- [EXTRACT PROVIDED]
>>>>
His family are now saying he was ‘led in’ to the room by a ‘forgetful technician’ and died after ‘several heart attacks’. No waiting for the coroner to make a finding here!

Lining up fo’ dat lawsuit, need mo’ money fo’ dem fitness chains.

So I was thinking he was decked out like Mr. T. But it was a weight training chain. Now I understand that not everybody realises how MRIs work and why you cannot wear any metal. It's up to the technician to tell you to remove metal from your person. Wearing a huge ass weight training chain is going to be a definite no-no since the machine is always technically on even when the magnet isn't spinning. Therefore if this is true then it's mostly the technician's fault:

“While my mother was laying on the table, the technician left the room to get her husband to help her off the table. He forgot to inform him to take the chain he was wearing from around his neck off when the magnet sucked him in,” daughter of Jones-McAllister, Samantha Bodden, wrote in a GoFundMe for burial costs.

But since there's conflicting reports I really don't know. What the hell kind of training did this technician receive to not think "Hey, I better tell this guy to remove that massive fucking chain first". If this is really how irresponsible they are then they shouldn't be working an MRI.
<<<<
- [EXERCISE TASKS]
**a.** Translate this sentence from the post about the MRI accident into Spanish: "Now I understand that not everybody realises how MRIs work and why you cannot wear any metal."
**b.** Answer these questions using the post about the MRI accident:
(i) Who does his family say led him into the room?
(ii) What kind of chain was he wearing?
(iii) What were the GoFundMe funds meant to cover?
**c.** Write the next few sentences of the post about the MRI accident, picking up after its last line.

- [ENTRIES PROVIDED]
>>>>
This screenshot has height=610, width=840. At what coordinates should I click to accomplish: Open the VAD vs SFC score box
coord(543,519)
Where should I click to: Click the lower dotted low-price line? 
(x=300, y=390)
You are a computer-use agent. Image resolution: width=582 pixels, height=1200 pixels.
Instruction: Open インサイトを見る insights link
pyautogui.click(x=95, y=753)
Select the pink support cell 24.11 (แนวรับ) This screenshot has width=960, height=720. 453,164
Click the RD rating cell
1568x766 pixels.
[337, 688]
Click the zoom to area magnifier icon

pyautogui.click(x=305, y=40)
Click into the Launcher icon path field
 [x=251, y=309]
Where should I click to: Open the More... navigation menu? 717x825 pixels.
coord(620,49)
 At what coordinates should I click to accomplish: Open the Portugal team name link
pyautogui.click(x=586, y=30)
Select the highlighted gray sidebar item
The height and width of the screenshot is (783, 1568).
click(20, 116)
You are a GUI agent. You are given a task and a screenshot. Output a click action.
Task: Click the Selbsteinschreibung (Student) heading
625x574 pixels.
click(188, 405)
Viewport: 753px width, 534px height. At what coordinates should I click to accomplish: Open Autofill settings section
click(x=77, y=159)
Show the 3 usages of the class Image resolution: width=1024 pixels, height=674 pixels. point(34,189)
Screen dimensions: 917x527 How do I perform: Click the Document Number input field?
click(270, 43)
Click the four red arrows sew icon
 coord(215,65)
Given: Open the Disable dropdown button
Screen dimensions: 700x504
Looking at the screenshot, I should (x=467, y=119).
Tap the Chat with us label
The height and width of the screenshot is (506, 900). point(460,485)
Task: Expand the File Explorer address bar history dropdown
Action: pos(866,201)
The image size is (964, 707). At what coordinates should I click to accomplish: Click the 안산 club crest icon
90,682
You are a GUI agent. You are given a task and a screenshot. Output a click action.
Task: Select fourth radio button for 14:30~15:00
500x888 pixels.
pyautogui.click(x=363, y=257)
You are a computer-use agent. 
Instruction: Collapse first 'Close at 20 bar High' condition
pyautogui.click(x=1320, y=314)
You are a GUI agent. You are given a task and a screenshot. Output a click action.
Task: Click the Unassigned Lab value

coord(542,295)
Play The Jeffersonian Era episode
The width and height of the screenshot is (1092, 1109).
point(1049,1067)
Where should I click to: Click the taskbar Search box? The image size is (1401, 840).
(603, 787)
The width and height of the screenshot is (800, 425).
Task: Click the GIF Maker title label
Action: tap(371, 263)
<<<<
- [RESPONSES BY TASK]
**a.** Ahora entiendo que no todo el mundo sabe cómo funcionan las resonancias magnéticas y por qué no se puede llevar nada de metal.

**b.**
(i) A "forgetful technician."
(ii) A weight training chain.
(iii) Burial costs.

**c.**
Since the facility is going to want to do damage control and the family isn't going to want their loved one to be seen as a Darwin Award winning fool there's gonna be some untruths all around. I'm sure all staff members have been told to shut it. So we probably will never get the whole story in 100% accuracy.
Lol and the machine was worth up to three million.

And I assume they had to turn it off to remove this guy. That can damage the magnet. An MRI may sometimes be powered down to save electricity. But they are seldom turned all the way off. The workings of an MRI are really intricate. If you have to suddenly shut the machine down you dump the liquid helium. It costa a fortune to turn it on and a fortune to turn it off.
 
If you have to suddenly shut the machine down you dump the liquid helium. It costa a fortune to turn it on and a fortune to turn it off.
IIRC the helium dump is more a byproduct. They increase the resistance in the coil, which leads to heat, which boils the helium off and it blows out through a dedicated conduit. But yeah, IF nothing else damaged the device, and IF the shunt resistors properly sent the current to a safe external load, then you're still looking at a lot of time (meaning $$) inspecting, then more $$ replacing the liquid helium, and then several more days ($$) to bring the device back up to operational levels and re-calibrate everything. Just guessing out my ass here, but I'd say a week of downtime would have to be expected. Meaning lost revenue.